- **DATA TO PROCESS**

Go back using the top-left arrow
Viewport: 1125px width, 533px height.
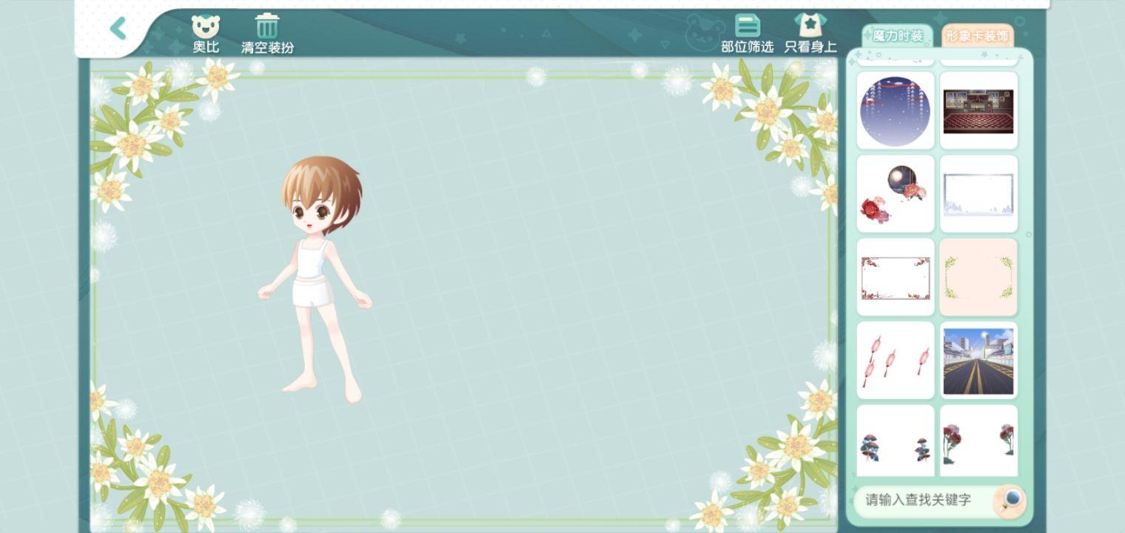pyautogui.click(x=118, y=29)
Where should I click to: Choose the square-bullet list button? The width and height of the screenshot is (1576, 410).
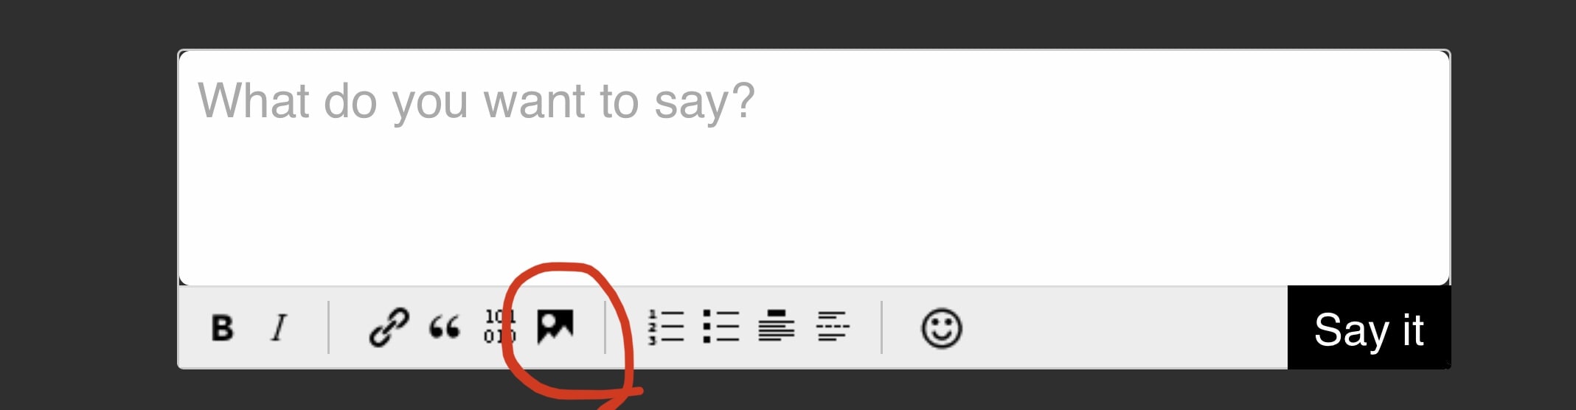tap(721, 326)
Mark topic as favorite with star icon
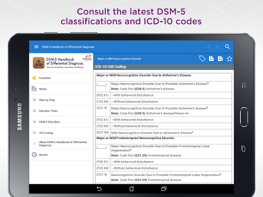This screenshot has width=263, height=197. click(230, 58)
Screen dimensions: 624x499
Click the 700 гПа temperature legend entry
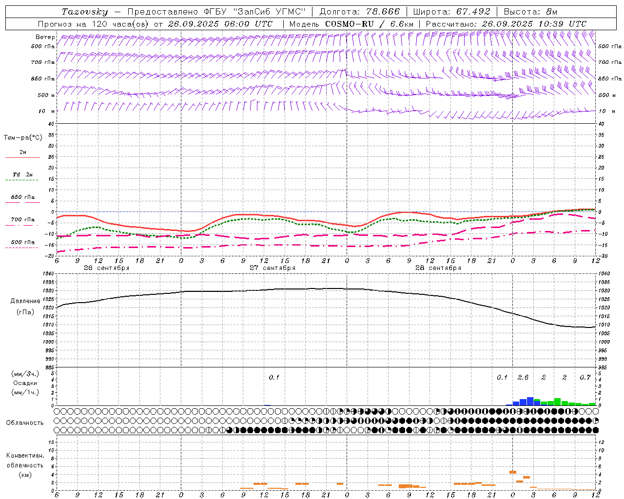click(22, 220)
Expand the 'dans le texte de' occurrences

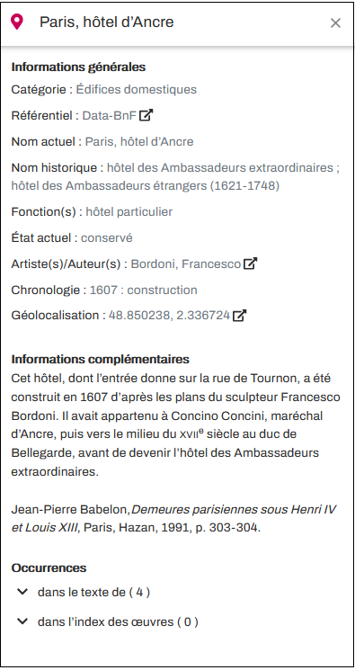[22, 592]
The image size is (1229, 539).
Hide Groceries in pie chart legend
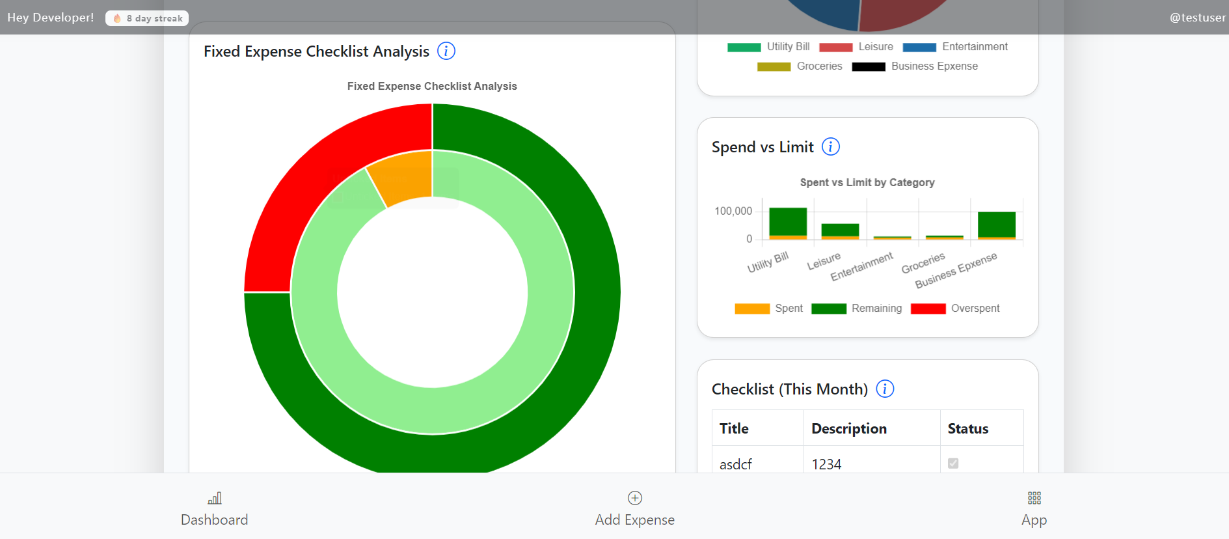click(800, 66)
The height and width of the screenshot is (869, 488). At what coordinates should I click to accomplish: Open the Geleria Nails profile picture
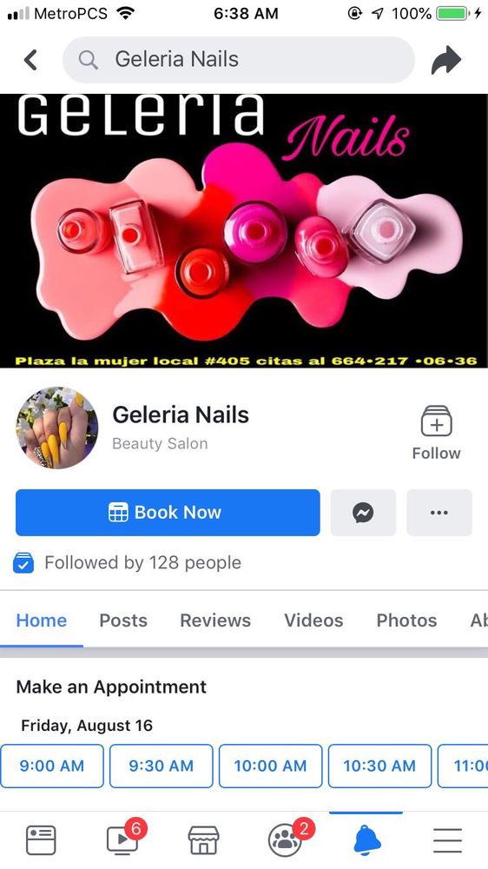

- **TASK INSTRUCTIONS**
Starting at the line that contains "Hide Groceries in pie chart legend", please write out every line to the end of the entries, inclusive, copied exactly and with pictures omitted.

- **SOLUTION TO THIS PROBLEM**
Hide Groceries in pie chart legend
click(800, 66)
The height and width of the screenshot is (869, 488). At what coordinates should I click to accomplish: Open the Geleria Nails profile picture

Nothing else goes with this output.